_Your goal_
Repeat all of the material exactly, with no line missing.

=== Task input ===

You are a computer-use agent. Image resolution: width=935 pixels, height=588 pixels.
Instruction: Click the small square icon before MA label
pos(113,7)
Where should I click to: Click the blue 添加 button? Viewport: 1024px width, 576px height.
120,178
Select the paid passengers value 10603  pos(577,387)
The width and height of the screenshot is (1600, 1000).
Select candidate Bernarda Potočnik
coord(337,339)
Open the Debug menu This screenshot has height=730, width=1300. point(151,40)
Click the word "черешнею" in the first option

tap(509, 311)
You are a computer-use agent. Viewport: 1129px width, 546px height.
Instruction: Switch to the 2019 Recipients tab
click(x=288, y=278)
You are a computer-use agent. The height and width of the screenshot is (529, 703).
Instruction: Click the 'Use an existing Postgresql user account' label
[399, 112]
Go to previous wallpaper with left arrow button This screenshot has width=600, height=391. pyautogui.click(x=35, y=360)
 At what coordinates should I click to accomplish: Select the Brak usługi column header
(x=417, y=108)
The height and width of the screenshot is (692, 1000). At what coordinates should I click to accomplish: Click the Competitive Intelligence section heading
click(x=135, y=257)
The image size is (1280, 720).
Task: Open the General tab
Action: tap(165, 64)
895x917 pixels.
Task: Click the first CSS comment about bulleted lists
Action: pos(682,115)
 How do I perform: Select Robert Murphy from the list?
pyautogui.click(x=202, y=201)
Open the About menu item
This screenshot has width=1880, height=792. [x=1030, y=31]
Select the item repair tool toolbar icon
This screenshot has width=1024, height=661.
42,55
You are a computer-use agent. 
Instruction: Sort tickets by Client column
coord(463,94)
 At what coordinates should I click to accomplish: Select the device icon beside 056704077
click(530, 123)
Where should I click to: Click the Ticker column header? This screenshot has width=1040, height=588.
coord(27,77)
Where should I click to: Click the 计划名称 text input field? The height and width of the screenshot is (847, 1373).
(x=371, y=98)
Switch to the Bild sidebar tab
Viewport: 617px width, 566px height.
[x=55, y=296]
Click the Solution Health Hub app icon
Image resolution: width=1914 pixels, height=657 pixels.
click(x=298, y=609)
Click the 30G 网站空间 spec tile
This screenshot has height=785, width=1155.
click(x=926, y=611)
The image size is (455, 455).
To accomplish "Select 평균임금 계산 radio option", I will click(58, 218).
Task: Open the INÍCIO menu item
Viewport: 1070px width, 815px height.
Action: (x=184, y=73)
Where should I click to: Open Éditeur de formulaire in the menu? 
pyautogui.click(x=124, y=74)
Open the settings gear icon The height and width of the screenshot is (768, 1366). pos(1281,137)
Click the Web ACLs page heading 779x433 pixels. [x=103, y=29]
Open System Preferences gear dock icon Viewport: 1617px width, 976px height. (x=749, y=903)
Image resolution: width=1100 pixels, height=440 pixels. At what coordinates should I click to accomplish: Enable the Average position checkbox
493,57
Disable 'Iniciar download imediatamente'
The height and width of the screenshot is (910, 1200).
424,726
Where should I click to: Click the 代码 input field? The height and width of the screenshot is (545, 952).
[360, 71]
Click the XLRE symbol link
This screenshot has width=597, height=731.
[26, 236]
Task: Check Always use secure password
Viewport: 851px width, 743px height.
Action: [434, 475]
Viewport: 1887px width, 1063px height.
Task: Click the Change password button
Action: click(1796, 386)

===

_Finished task_
You are a computer-use agent. Image resolution: width=935 pixels, height=588 pixels.
Instruction: Click the small square icon before MA label
pos(113,7)
Where should I click to: Click the blue 添加 button? Viewport: 1024px width, 576px height.
120,178
Select the paid passengers value 10603  pos(577,387)
The width and height of the screenshot is (1600, 1000).
Select candidate Bernarda Potočnik
coord(337,339)
Open the Debug menu This screenshot has height=730, width=1300. point(151,40)
Click the word "черешнею" in the first option

tap(509, 311)
You are a computer-use agent. Viewport: 1129px width, 546px height.
Instruction: Switch to the 2019 Recipients tab
click(x=288, y=278)
You are a computer-use agent. The height and width of the screenshot is (529, 703).
Instruction: Click the 'Use an existing Postgresql user account' label
[399, 112]
Go to previous wallpaper with left arrow button This screenshot has width=600, height=391. pyautogui.click(x=35, y=360)
 At what coordinates should I click to accomplish: Select the Brak usługi column header
(x=417, y=108)
The height and width of the screenshot is (692, 1000). At what coordinates should I click to accomplish: Click the Competitive Intelligence section heading
click(x=135, y=257)
The image size is (1280, 720).
Task: Open the General tab
Action: tap(165, 64)
895x917 pixels.
Task: Click the first CSS comment about bulleted lists
Action: pos(682,115)
 How do I perform: Select Robert Murphy from the list?
pyautogui.click(x=202, y=201)
Open the About menu item
This screenshot has width=1880, height=792. [x=1030, y=31]
Select the item repair tool toolbar icon
This screenshot has width=1024, height=661.
42,55
You are a computer-use agent. 
Instruction: Sort tickets by Client column
coord(463,94)
 At what coordinates should I click to accomplish: Select the device icon beside 056704077
click(530, 123)
Where should I click to: Click the Ticker column header? This screenshot has width=1040, height=588.
coord(27,77)
Where should I click to: Click the 计划名称 text input field? The height and width of the screenshot is (847, 1373).
(x=371, y=98)
Switch to the Bild sidebar tab
Viewport: 617px width, 566px height.
[x=55, y=296]
Click the Solution Health Hub app icon
Image resolution: width=1914 pixels, height=657 pixels.
click(x=298, y=609)
Click the 30G 网站空间 spec tile
This screenshot has height=785, width=1155.
click(x=926, y=611)
The image size is (455, 455).
To accomplish "Select 평균임금 계산 radio option", I will click(58, 218).
Task: Open the INÍCIO menu item
Viewport: 1070px width, 815px height.
Action: (x=184, y=73)
Where should I click to: Open Éditeur de formulaire in the menu? 
pyautogui.click(x=124, y=74)
Open the settings gear icon The height and width of the screenshot is (768, 1366). pos(1281,137)
Click the Web ACLs page heading 779x433 pixels. [x=103, y=29]
Open System Preferences gear dock icon Viewport: 1617px width, 976px height. (x=749, y=903)
Image resolution: width=1100 pixels, height=440 pixels. At what coordinates should I click to accomplish: Enable the Average position checkbox
493,57
Disable 'Iniciar download imediatamente'
The height and width of the screenshot is (910, 1200).
424,726
Where should I click to: Click the 代码 input field? The height and width of the screenshot is (545, 952).
[360, 71]
Click the XLRE symbol link
This screenshot has width=597, height=731.
[26, 236]
Task: Check Always use secure password
Viewport: 851px width, 743px height.
Action: [434, 475]
Viewport: 1887px width, 1063px height.
Task: Click the Change password button
Action: click(1796, 386)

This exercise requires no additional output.